This view that SISTA should be open to all women contrasts sharply with the narrowly defined “deliverables” emphasis of audit culture and the underlying foundation of the SISTA intervention itself. The system of deliverables—in the words of the above facilitator—“pied up” the population and did not allow them to include people they believed could benefit from the program.
At the same time, the people for whom the program is intended may not be interested in it. They may, however, be interested in other programs the agency conducts that are not part of its “deliverables”:
I think when we set a number—“You have to deliver this many unique clients”—it puts pressure on providers to find people to fit the mold … And so it’s frustrating because sometimes the things that you know you can get people to come out for is unstructured [programs]. So then what ends up happening is you try to mix and match. So you get people to come in for these unstructured things like ice cream socials or we call them condom parties or whatever, and then you work the intervention into that. But that ends up taking more time. And so people—because time is limited—people are kind of like, “Grrrr.” And sometimes when they see you working in the intervention they are like, “I’m out of here.” (Agency 1, Prevention Director)

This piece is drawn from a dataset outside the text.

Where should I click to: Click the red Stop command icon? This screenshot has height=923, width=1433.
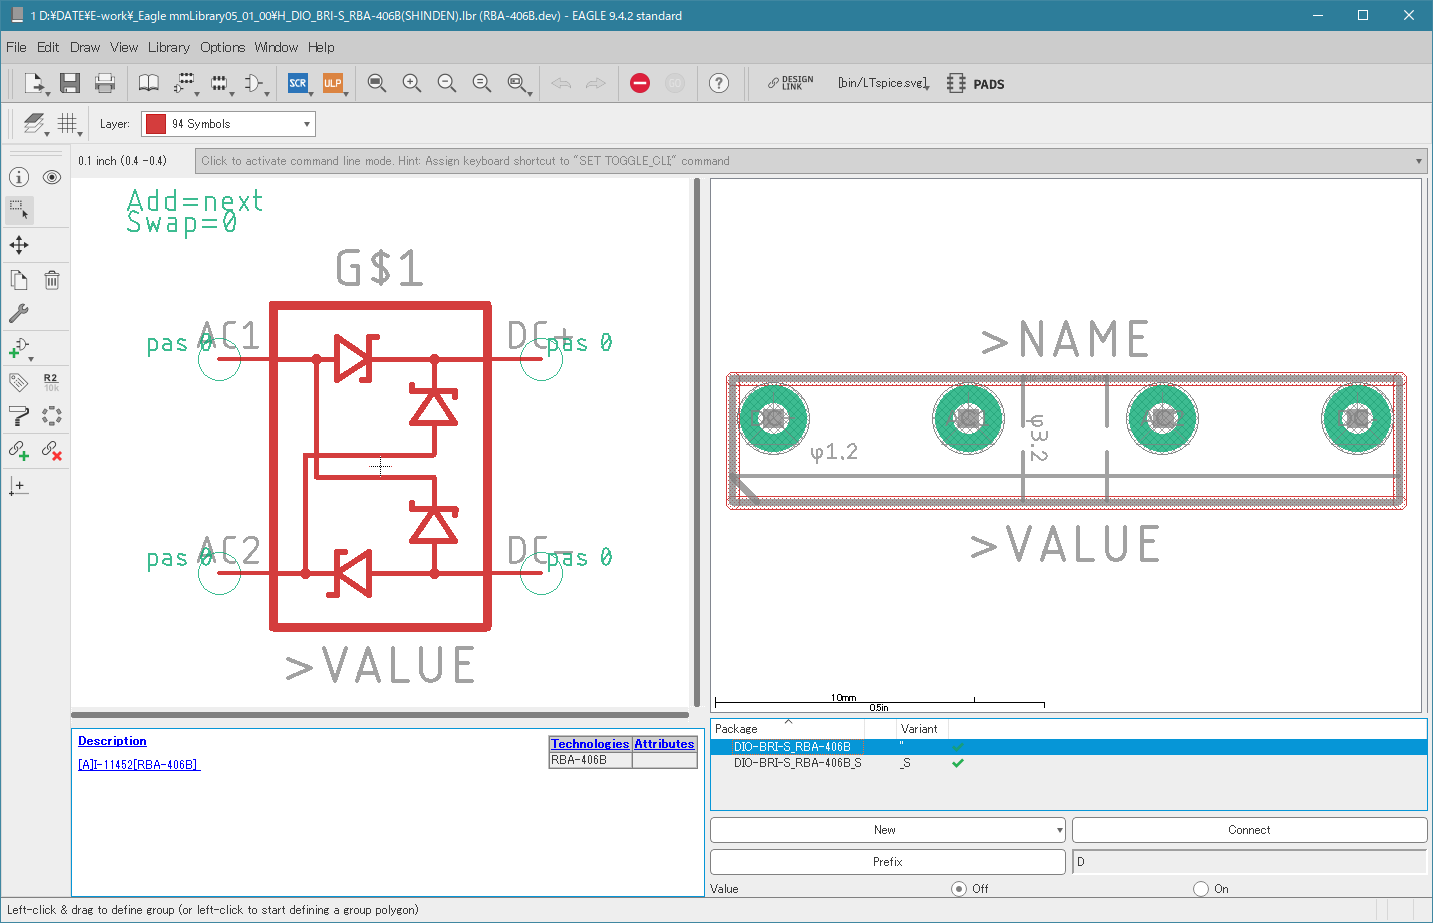pos(640,83)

This provider tried to use a creative strategy—hosting an informal party—to get potential SISTA participants into the agency, with the hope that they would stay for the program that would allow them to “count” toward their deliverables. Meeting deliverables allows agencies to sustain programs and continue to serve clients. Strict deliverables can constrain providers and do not give them the flexibility they think they need to respond to shifting priorities among clients. Clients may not be interested in certain programs or a broader audience than originally outlined may want to participate. Therefore, due to the focus on (often narrowly defined) demographic profiles required by funders for eligibility for services, within an audit culture providers are restricted in their ability to respond to the needs of their community as a whole.
Documentation
As the earlier reference to “tons of paperwork” suggests, numbers-based accountability often requires data gathering and systematic documentation. These data and documentation are used in audits and reports submitted to funders to ensure that money is spent as allocated and programs operate as intended. In most cases, this oversight is accomplished by and generates a proliferation of paperwork (Hull, 2012). For the SISTA program, data collection and the resultant paperwork occurred through several mechanisms, depending on the agency. All SISTA sessions come with standardized fidelity forms that either SISTA facilitators or observers (i.e., supervisors or external auditors) could complete after each session. These fidelity forms each session’s activities with check boxes to indicate whether they were included or not, as well as space for additional notations. Some agencies require their facilitators to complete these forms, others have supervisors conduct occasional session observations and complete the forms, and others do not use the fidelity forms at all. A second form of data collection and paperwork is pre and postintervention assessment forms. These forms typically collect individual-level demographic and HIV risk behavior data from program participants immediately before and after the program. A third form of documentation includes recording and tracking the number of participants in each session and program retention rates. All this information is collected in addition to personal data, such as contact information.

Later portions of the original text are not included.